The best diagnostic tool for Eagle Syndrome is a CT scan. MRIs mostly show soft tissue. What you want to see is your styloids & stylohyoid ligaments. Some doctores like a CT scan w/ contrast as they can show if there is any vascular compression. My surgeon did not want a CT w/ contrast. I understand your dental
x-rays showed calcified ligaments.
ES can be just calcified ligaments, but it can also include elongated styloid processes (greater than 2.5 cm long) in conjunction w/ the calcified ligaments. Some people just get the elongated styloids; others get a combination of both.
If you click on the HOME tab above, there is a link to the ES Doctors’ List which lists doctors by state. These doctors have all been recommended by people on this site. I hope that helps you in your surgeon search. There are also links to articles about ES which will be of interest to you.
We on this forum are here to support you, inform you, encourage you & be your “sounding board”. Please don’t hesistate to ask any questions you may have. We’ve all walked or are walking the ES road.
Welcome to the Eagles flock. First step getting a visual to identify your calcified ligaments. Step 2 - educate yourself so you can Step 3- pursue the care you need.
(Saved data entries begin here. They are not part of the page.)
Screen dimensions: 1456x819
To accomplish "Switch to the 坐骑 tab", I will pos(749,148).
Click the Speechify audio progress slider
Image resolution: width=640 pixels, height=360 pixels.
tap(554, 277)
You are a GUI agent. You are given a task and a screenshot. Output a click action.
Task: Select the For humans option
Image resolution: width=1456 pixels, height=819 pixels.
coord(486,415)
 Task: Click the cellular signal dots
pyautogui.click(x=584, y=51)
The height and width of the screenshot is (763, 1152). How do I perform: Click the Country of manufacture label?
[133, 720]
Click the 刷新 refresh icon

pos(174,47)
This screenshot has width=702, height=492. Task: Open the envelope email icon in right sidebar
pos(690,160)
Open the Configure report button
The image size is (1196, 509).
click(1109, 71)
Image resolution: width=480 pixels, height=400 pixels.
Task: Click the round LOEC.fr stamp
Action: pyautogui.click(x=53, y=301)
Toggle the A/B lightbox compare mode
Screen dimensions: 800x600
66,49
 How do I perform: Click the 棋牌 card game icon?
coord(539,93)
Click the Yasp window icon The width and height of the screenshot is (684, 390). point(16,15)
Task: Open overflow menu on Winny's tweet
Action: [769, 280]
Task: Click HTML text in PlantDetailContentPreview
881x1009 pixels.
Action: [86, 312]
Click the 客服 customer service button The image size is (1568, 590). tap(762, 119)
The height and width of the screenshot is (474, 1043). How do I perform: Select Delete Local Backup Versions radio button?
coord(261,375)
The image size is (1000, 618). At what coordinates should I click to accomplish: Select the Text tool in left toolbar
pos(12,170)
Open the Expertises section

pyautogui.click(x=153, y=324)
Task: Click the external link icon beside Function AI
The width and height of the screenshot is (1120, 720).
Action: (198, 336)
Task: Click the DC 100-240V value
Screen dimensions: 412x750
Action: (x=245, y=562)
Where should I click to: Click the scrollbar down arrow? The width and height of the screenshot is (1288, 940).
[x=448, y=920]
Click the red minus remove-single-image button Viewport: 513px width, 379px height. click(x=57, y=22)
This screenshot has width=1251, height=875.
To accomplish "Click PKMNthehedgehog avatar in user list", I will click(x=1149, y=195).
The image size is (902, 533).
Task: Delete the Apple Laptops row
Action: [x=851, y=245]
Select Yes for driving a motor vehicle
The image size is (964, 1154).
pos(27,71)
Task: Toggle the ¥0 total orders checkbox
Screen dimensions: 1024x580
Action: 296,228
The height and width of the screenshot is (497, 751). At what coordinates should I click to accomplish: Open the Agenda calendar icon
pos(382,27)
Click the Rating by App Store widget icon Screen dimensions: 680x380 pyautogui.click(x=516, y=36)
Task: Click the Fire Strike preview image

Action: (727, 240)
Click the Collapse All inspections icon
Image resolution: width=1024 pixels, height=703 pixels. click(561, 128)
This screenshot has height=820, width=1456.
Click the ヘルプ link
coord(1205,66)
We are here for you to offer support and experience and answer your questions,
Maybe you should listen to him. I had both sides cut out and had the same if not worsening of symptoms. It was my jaw malalignment.
Thank you so much for replying. If you read my post carefully, you will not find any mention of surgery. I do, however want a second opinion, and the dentist broke up with me rather than cooperate with letting me get a second opinion. To me that sent up a big red flag. He said I could only use a certain ENT which I have already consultedtwice in the past 7years with these symptoms with no advice other than go home and relax.
I do have a dislocated jaw, and I want to take care of it as quickly as possible too. If my ligaments can be fixed without surgery that would be great. I’d really like to swallow normally again.
I also didn’t mention my dentist wanted to create a treatment plan but would not reveal to me the name of one of the practitioners he was going to have me use…another big ted flag.
I’m impressed that your dentist diagnosed ES, as so many doctors don’t even know about it, but do agree that there’s a few red flags there! There’s info in the Newbies Guide as well about treatments other than surgery if you’ve not had a chance to look.
A dentist is not qualified to deal with Es.
After I was diagnosed by an ENT, I told my DDS that I had Eagles and he pulled his DDS School book off the shelf and opened to the section that talked about Eagles. I think like ENT doctors, dentist have at least a 1/2 day lecture on it.
I have met neurologist that didn’t recognize es! God help us
Yes it is amazing that so many doctors either don’t know, or don’t understand ES. However, we are lucky because we have a good support group here to help fill in the blanks.